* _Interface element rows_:
-- Start --
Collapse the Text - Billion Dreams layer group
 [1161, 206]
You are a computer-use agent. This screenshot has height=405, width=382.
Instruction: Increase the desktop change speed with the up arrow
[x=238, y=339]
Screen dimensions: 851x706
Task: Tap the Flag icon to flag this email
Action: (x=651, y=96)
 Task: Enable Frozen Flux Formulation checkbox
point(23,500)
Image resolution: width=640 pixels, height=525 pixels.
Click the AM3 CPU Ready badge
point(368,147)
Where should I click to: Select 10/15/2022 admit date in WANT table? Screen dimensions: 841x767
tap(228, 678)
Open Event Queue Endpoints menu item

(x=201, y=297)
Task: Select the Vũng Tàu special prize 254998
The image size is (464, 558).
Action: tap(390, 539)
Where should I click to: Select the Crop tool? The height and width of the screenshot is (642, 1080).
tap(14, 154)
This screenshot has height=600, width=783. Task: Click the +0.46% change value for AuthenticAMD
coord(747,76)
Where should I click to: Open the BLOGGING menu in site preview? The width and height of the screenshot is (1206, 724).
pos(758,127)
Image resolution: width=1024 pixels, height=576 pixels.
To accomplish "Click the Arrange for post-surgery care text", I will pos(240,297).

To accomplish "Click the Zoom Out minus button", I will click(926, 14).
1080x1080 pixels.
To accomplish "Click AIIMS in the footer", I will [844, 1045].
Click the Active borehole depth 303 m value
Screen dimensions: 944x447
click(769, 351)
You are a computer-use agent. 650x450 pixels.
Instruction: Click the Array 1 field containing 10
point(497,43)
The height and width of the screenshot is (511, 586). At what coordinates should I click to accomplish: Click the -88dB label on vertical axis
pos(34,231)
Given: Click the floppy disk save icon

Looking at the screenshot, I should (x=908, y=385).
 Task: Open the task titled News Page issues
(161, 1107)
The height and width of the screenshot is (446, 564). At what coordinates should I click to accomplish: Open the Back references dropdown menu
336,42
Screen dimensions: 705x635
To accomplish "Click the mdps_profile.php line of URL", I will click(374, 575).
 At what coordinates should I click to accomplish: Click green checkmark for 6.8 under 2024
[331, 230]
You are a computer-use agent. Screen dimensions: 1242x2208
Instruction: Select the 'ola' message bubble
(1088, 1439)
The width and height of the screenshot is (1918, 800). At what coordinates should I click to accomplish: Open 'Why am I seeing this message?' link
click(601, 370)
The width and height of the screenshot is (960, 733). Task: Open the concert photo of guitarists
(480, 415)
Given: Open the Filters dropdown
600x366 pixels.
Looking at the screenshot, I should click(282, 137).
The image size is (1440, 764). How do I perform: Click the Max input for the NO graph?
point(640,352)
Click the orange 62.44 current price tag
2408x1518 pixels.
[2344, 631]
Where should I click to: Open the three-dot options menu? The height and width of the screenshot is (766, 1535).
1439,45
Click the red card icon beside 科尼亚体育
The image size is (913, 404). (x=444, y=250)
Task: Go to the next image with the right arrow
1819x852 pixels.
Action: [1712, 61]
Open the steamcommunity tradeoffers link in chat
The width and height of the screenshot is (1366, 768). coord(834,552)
-- End --
* _WHAT YOU WILL DO_:
Rewrite every line of the rows above as a JSON list of strings, one string per line, leaving out blank lines.

* _EXPECTED ANSWER_:
[
  "Collapse the Text - Billion Dreams layer group",
  " [1161, 206]",
  "You are a computer-use agent. This screenshot has height=405, width=382.",
  "Instruction: Increase the desktop change speed with the up arrow",
  "[x=238, y=339]",
  "Screen dimensions: 851x706",
  "Task: Tap the Flag icon to flag this email",
  "Action: (x=651, y=96)",
  " Task: Enable Frozen Flux Formulation checkbox",
  "point(23,500)",
  "Image resolution: width=640 pixels, height=525 pixels.",
  "Click the AM3 CPU Ready badge",
  "point(368,147)",
  "Where should I click to: Select 10/15/2022 admit date in WANT table? Screen dimensions: 841x767",
  "tap(228, 678)",
  "Open Event Queue Endpoints menu item",
  "(x=201, y=297)",
  "Task: Select the Vũng Tàu special prize 254998",
  "The image size is (464, 558).",
  "Action: tap(390, 539)",
  "Where should I click to: Select the Crop tool? The height and width of the screenshot is (642, 1080).",
  "tap(14, 154)",
  "This screenshot has height=600, width=783. Task: Click the +0.46% change value for AuthenticAMD",
  "coord(747,76)",
  "Where should I click to: Open the BLOGGING menu in site preview? The width and height of the screenshot is (1206, 724).",
  "pos(758,127)",
  "Image resolution: width=1024 pixels, height=576 pixels.",
  "To accomplish \"Click the Arrange for post-surgery care text\", I will pos(240,297).",
  "To accomplish \"Click the Zoom Out minus button\", I will click(926, 14).",
  "1080x1080 pixels.",
  "To accomplish \"Click AIIMS in the footer\", I will [844, 1045].",
  "Click the Active borehole depth 303 m value",
  "Screen dimensions: 944x447",
  "click(769, 351)",
  "You are a computer-use agent. 650x450 pixels.",
  "Instruction: Click the Array 1 field containing 10",
  "point(497,43)",
  "The height and width of the screenshot is (511, 586). At what coordinates should I click to accomplish: Click the -88dB label on vertical axis",
  "pos(34,231)",
  "Given: Click the floppy disk save icon",
  "Looking at the screenshot, I should (x=908, y=385).",
  " Task: Open the task titled News Page issues",
  "(161, 1107)",
  "The height and width of the screenshot is (446, 564). At what coordinates should I click to accomplish: Open the Back references dropdown menu",
  "336,42",
  "Screen dimensions: 705x635",
  "To accomplish \"Click the mdps_profile.php line of URL\", I will click(374, 575).",
  " At what coordinates should I click to accomplish: Click green checkmark for 6.8 under 2024",
  "[331, 230]",
  "You are a computer-use agent. Screen dimensions: 1242x2208",
  "Instruction: Select the 'ola' message bubble",
  "(1088, 1439)",
  "The width and height of the screenshot is (1918, 800). At what coordinates should I click to accomplish: Open 'Why am I seeing this message?' link",
  "click(601, 370)",
  "The width and height of the screenshot is (960, 733). Task: Open the concert photo of guitarists",
  "(480, 415)",
  "Given: Open the Filters dropdown",
  "600x366 pixels.",
  "Looking at the screenshot, I should click(282, 137).",
  "The image size is (1440, 764). How do I perform: Click the Max input for the NO graph?",
  "point(640,352)",
  "Click the orange 62.44 current price tag",
  "2408x1518 pixels.",
  "[2344, 631]",
  "Where should I click to: Open the three-dot options menu? The height and width of the screenshot is (766, 1535).",
  "1439,45",
  "Click the red card icon beside 科尼亚体育",
  "The image size is (913, 404). (x=444, y=250)",
  "Task: Go to the next image with the right arrow",
  "1819x852 pixels.",
  "Action: [1712, 61]",
  "Open the steamcommunity tradeoffers link in chat",
  "The width and height of the screenshot is (1366, 768). coord(834,552)"
]